Русская артиллерия на позиции. 1914 г.
Недостаточное, поначалу, усвоение специфических артиллерийских команд и функций командира расчёта Михаил компенсировал доскональным знанием орудия и быстро завоёванным моральным авторитетом среди своих солдат. Однако судьба не дала ему возможности проявить свои новообретённые навыки в военных действиях на российско-германском фронте. Наступала эпоха революционных бурь.
Часть 4. В вихре революции
И снова судьба, в который уже раз, наградила Кручинина очередным потрясающим путешествием в тот самый момент, когда этого очень трудно было от неё ожидать. В отличие от предыдущих случаев, продолжалось оно дольше – более полугода – и проходило по железным дорогам России, через самый её центр на северо-запад, в Петербург.

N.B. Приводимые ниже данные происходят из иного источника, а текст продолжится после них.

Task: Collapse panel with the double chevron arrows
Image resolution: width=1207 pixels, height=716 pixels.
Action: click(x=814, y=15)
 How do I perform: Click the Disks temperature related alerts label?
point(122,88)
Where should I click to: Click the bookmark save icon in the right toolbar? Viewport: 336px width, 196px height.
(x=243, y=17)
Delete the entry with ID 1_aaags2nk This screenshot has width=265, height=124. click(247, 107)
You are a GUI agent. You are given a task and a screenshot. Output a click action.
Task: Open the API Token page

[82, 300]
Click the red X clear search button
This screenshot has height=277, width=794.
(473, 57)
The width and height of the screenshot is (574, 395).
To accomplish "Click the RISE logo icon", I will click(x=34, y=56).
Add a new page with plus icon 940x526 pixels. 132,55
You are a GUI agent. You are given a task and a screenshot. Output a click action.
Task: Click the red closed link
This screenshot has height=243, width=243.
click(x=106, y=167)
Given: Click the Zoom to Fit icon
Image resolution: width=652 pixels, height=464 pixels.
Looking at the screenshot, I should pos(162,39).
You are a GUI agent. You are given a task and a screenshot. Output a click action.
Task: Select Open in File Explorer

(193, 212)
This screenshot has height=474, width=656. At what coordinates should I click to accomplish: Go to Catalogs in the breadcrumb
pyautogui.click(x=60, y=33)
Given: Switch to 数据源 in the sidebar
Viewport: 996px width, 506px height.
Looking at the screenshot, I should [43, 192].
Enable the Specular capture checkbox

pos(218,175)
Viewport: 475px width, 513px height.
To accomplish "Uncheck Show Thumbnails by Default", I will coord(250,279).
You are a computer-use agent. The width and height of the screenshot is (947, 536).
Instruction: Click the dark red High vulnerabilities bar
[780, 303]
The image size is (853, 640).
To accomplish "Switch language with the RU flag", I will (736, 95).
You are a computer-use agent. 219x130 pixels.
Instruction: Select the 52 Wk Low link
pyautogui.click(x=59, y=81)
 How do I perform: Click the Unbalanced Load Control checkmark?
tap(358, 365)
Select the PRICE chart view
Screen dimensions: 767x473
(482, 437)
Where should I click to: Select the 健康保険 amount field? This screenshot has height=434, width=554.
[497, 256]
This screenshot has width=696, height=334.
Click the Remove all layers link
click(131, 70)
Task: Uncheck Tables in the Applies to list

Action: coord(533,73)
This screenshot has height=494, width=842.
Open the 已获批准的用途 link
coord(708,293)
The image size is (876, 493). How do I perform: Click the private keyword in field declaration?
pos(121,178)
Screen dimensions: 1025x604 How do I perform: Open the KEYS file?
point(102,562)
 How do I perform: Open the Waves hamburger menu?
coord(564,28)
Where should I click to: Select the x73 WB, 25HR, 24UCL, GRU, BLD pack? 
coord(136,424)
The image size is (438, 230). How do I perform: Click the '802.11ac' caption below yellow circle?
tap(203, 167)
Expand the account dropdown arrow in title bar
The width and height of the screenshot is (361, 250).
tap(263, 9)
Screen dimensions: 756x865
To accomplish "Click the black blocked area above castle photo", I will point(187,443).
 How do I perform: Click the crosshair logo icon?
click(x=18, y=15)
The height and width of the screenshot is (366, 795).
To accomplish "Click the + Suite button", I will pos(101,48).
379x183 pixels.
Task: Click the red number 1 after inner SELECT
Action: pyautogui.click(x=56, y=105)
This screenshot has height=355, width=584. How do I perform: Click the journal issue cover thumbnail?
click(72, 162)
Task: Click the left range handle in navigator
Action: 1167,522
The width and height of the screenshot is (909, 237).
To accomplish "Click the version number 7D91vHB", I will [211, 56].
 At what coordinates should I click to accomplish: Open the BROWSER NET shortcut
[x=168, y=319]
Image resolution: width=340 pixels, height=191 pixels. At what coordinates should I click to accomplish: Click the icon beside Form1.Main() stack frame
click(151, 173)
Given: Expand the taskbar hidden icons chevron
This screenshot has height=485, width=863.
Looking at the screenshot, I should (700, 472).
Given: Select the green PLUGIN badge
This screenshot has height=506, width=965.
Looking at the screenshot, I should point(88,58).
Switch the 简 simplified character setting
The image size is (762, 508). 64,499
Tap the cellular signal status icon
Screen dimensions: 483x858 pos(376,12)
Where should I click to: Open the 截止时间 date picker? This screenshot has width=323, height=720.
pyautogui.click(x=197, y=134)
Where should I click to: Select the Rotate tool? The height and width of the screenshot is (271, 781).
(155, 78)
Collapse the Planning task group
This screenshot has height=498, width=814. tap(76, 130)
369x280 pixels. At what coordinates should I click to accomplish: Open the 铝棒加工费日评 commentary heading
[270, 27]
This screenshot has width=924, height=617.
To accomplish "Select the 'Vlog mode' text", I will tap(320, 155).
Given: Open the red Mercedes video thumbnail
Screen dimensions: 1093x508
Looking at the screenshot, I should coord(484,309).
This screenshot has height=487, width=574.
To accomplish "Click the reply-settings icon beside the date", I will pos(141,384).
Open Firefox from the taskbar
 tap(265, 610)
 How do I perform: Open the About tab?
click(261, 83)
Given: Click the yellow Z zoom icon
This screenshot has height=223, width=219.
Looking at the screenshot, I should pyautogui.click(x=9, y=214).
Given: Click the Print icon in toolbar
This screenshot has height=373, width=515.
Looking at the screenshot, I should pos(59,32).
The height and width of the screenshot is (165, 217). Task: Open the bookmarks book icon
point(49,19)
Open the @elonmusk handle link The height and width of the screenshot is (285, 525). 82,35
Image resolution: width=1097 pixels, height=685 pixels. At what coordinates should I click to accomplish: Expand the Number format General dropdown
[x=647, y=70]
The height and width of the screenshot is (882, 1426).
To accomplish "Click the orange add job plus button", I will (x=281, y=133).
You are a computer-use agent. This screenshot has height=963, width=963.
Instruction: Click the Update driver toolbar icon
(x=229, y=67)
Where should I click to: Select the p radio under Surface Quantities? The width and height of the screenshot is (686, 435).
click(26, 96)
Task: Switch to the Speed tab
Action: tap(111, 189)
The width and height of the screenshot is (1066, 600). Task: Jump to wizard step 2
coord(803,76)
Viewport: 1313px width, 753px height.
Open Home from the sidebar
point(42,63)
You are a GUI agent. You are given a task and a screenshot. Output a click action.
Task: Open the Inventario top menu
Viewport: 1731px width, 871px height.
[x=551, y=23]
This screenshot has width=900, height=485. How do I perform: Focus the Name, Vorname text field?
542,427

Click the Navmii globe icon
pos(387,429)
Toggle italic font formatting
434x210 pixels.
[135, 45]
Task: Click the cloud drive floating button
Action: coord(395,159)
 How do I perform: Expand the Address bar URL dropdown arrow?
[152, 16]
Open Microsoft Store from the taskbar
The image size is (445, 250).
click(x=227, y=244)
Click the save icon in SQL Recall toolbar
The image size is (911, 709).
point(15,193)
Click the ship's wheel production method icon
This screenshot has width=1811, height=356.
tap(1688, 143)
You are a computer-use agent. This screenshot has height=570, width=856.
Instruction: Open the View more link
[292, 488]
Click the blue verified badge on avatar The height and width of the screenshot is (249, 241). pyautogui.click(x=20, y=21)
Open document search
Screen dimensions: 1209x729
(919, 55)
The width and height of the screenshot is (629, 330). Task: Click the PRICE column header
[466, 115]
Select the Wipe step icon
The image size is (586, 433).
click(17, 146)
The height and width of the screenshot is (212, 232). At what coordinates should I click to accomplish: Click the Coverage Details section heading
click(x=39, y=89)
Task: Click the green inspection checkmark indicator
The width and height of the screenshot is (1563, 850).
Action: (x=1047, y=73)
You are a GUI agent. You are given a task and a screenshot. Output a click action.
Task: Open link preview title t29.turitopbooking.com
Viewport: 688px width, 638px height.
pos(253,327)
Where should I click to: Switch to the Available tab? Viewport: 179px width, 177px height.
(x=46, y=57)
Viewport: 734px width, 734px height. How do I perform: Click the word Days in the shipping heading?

Для понимания последующих событий на жизненном пути Михаила Дмитриевича Кручинина необходимо знать, что представляла собой воинская часть, в которую забросила его судьба накануне революции 1917 года. 1-й Финляндский артиллерийский дивизион входил тогда в состав 1-й Финляндской стрелковой дивизии 7-й армии Юго-Западного фронта.
1-я Финляндская стрелковая дивизия называлась так далеко не случайно. Она была сформирована осенью 1915 года на базе 1-й Финляндской стрелковой бригады из состава 22-го стрелкового корпуса, созданного ещё в начале века на территории Финляндии, являвшейся автономным государственным образованием в составе Российской империи.
Иметь свои вооружённые силы Великому княжеству Финляндскому (как тогда официально называлась Финляндия) в тот период не разрешалось, поэтому воинская повинность населения была заменена там соответствующим налогом. Располагавшиеся на территории княжества части и соединения российской армии назывались Финляндскими, но комплектовались из призывников трёх ближайших губерний России: Петербургской, Олонецкой и Псковской.